Wpis z mikrobloga

Tak sie zastanawiam czy nadałbym sie na prace na statku
Taka zwykla kajuta z kompem by mi wystarczyła i z własnym kiblem/prysznicem
Wystarczyło by mi z 3-4 razy w roku do domu zjechać rodzine odwiedzić
Żarcie może być monotonne, nie przeszkadza mi to
Nie wydawalbym na glupoty to można by jakaś większa kase odłożyć jakby kontrakt był w dolarach/euro

Jedyne co mnie martwi to brak pogotowia/lekarzy na statku w razie czego

#statki #marynarz
  • 34
@grand_khavatari: sprawdź czy nie masz choroby morskiej. U mnie nie ma problemu na mniejszych łódkach, ale już na dużym promie, to ledwo docierałem do restauracji żeby coś zjeść, dosłownie poruszałam się zygzakiem od ściany do ściany. Okropne uczucie.
Podczas płynięcia statkiem objawy najczęściej występują pod pokładem, kiedy wzrok nie odbiera bodźców, które mózg interpretowałby jako kołysanie (nieruchome wnętrze kajuty) przy jednoczesnych długotrwałych bodźcach z błędnika wykrywającego zmienne przeciążenia wywołane kołysaniem – tu również występuje niezgodność bodźców dostarczanych przez zmysł wzroku i równowagi powodujące tę chorobę.

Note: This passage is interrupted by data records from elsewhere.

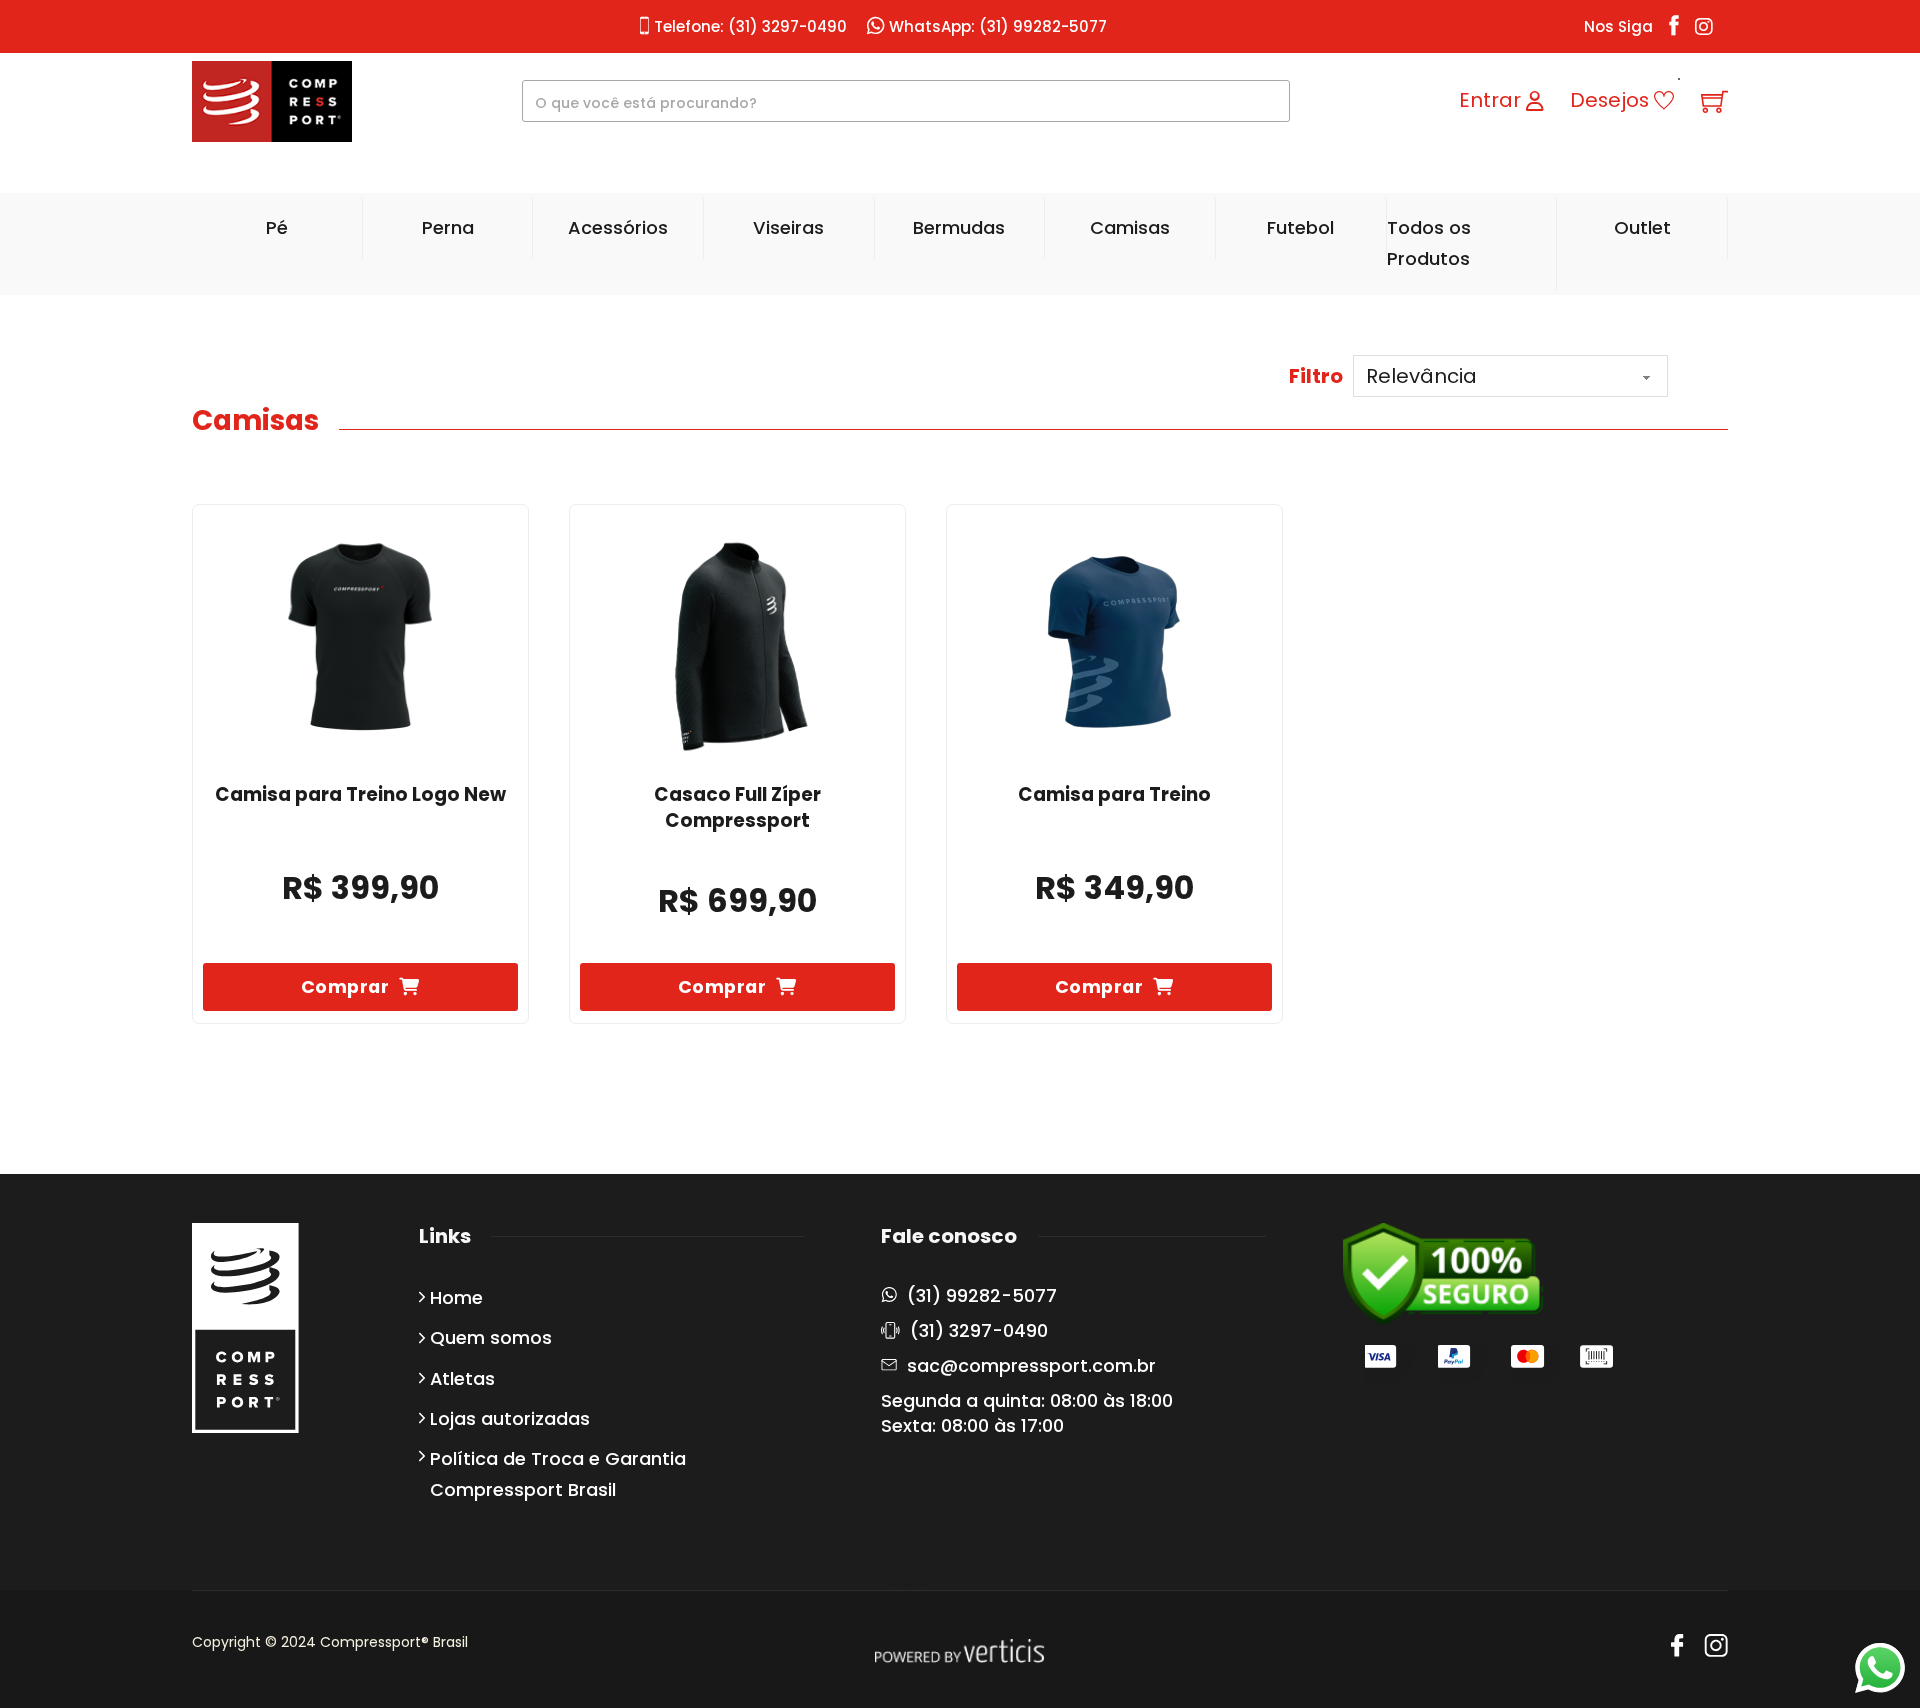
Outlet (1642, 227)
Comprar (345, 986)
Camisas (1130, 227)
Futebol (1300, 227)
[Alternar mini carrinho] (1714, 101)
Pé (277, 227)
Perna (448, 227)
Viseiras (788, 227)
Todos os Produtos (1429, 243)
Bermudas (959, 227)
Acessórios (618, 227)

@Sefton: na mniejszych łódkach są okna, więc jak najbardziej choroba morska może być powiązana z wielkością jednostki.
https://pro-skippers.com/pl/o-nas/wiedza/choroba-morska_1
@justypl dziwne trochę, choroba morska raczej zalezy jak statkiem buja i wlasnie odczuwalna jest na mniejszych jednostkach. Wiem bo sam mam a pracuje od kilku lat na statkach, wiec @grand_khavatari bez obaw a do lekarza łatwej sie dostac w porcie bo armator za prywatnego płaci a jak cos ratującego Życie to jest szpitalik na statku a zaloga przeszkolona w udzielaniu pierwszej pomocy, zszyc Cie tez zszyją
Podczas płynięcia statkiem objawy najczęściej występują pod pokładem, kiedy wzrok nie odbiera bodźców, które mózg interpretowałby jako kołysanie (nieruchome wnętrze kajuty) przy jednoczesnych długotrwałych bodźcach z błędnika wykrywającego zmienne przeciążenia wywołane kołysaniem – tu również występuje niezgodność bodźców dostarczanych przez zmysł wzroku i równowagi powodujące tę chorobę.

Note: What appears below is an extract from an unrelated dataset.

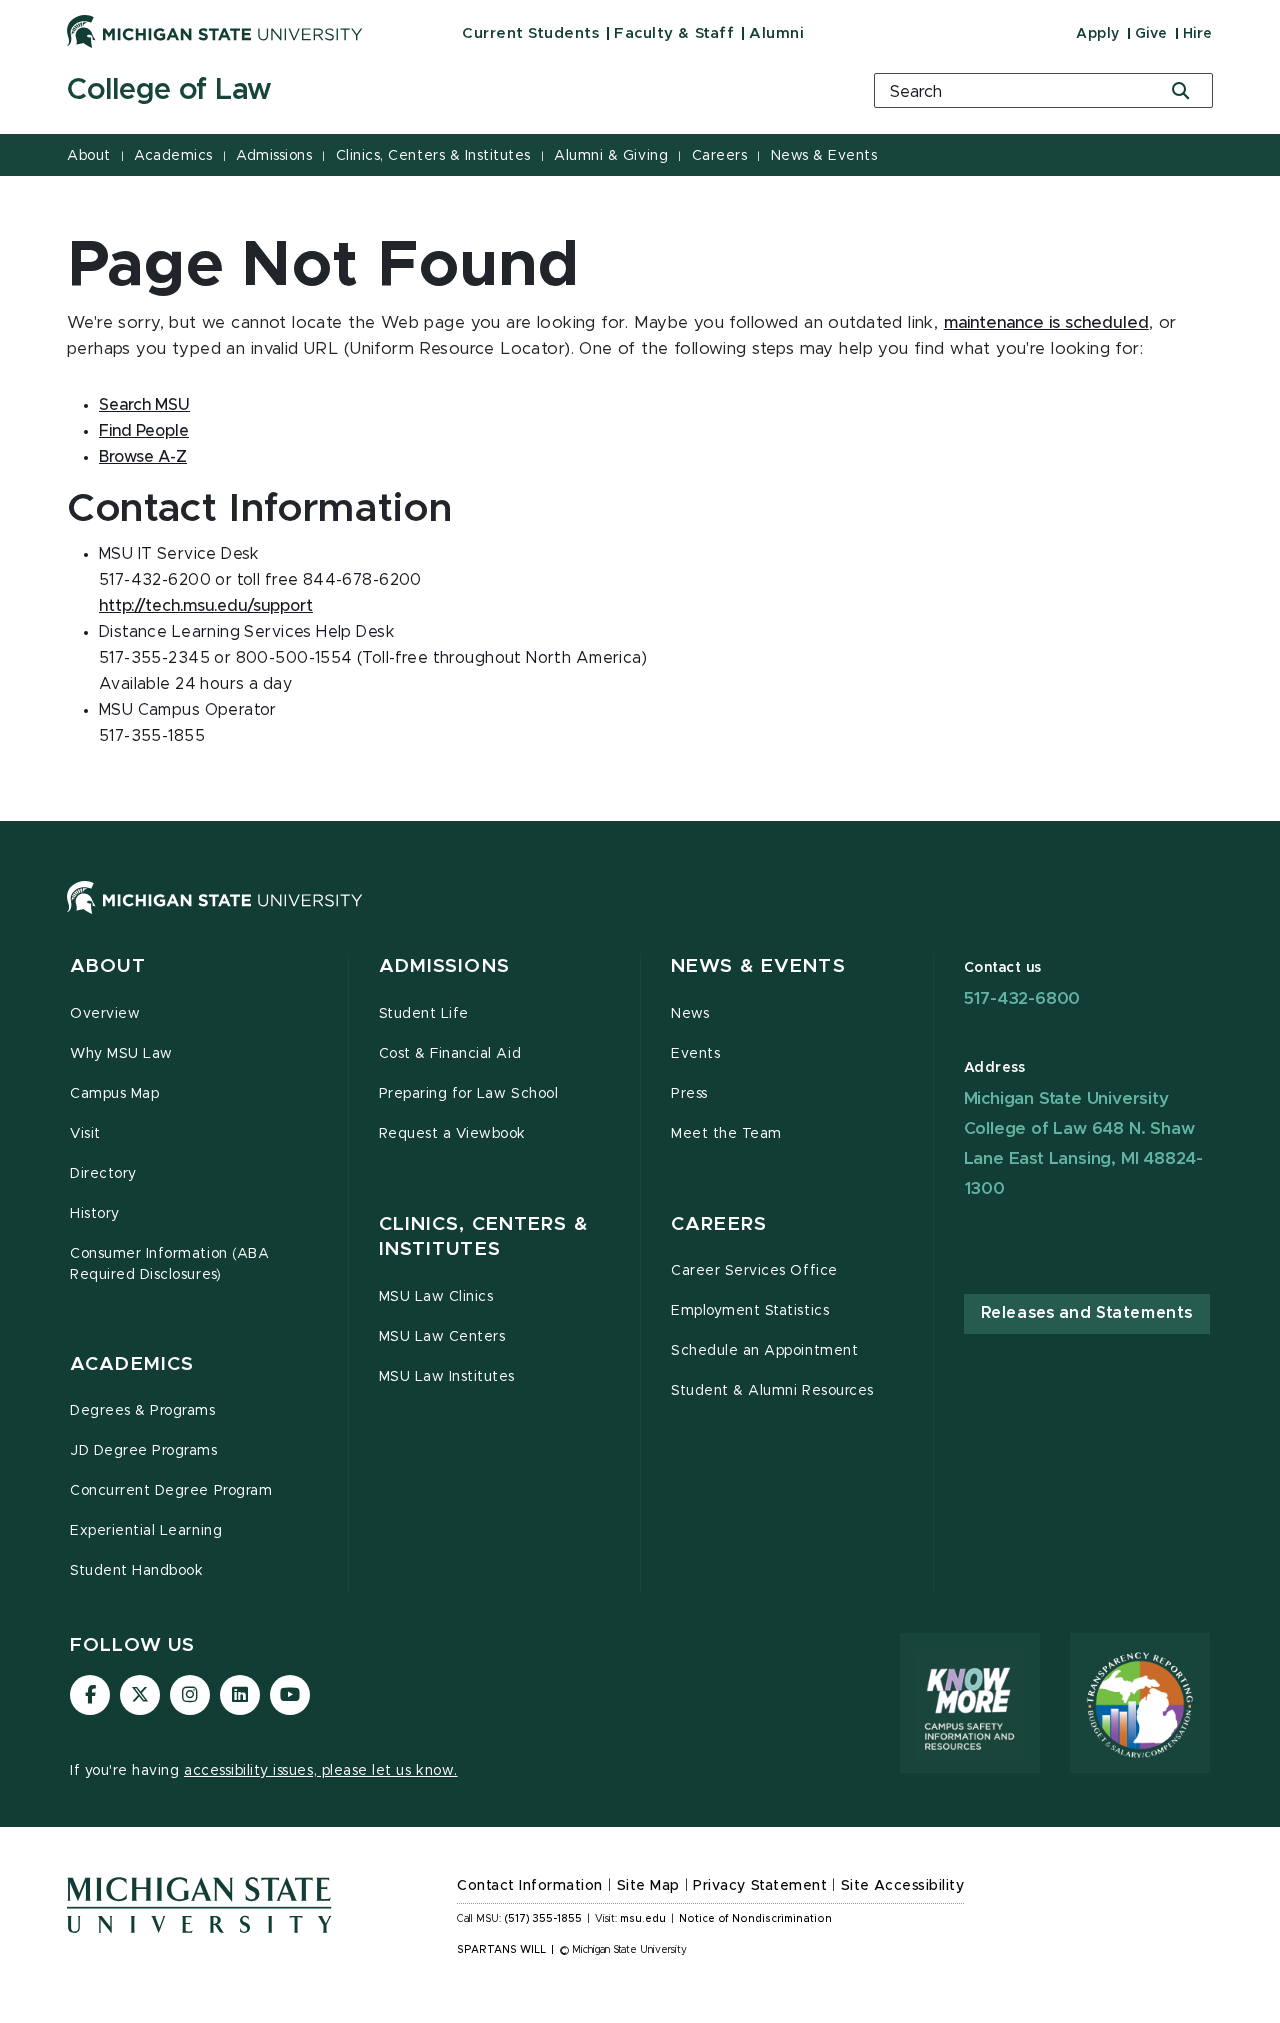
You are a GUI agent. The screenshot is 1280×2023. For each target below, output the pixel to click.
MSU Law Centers (442, 1337)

@Sefton: na mniejszych łódkach są okna, więc jak najbardziej choroba morska może być powiązana z wielkością jednostki.

https://pro-skippers.com/pl/o-nas/wiedza/choroba-morska_1


@justypl: Na większych łódkach też
@grand_khavatari: To już lepiej zrób sobie prawko C+E, czy nawet zwykłe busy po Europie.
Na statkach będziesz jak w więzieniu zamknięty, a poza tym zwykły majtek to ma pewnie przewalone- bo jesteś najniżej w hierarchii więc będziesz słabo zarabiać za najgorsze prace, a morze to żywioł- więc praca ciężka i bardzo niebezpieczna.
@Tryggvason: ciekawa informacja, od razu mówię, że nieprawda ( ͡° ͜ʖ ͡°) są też na innych jednostkach.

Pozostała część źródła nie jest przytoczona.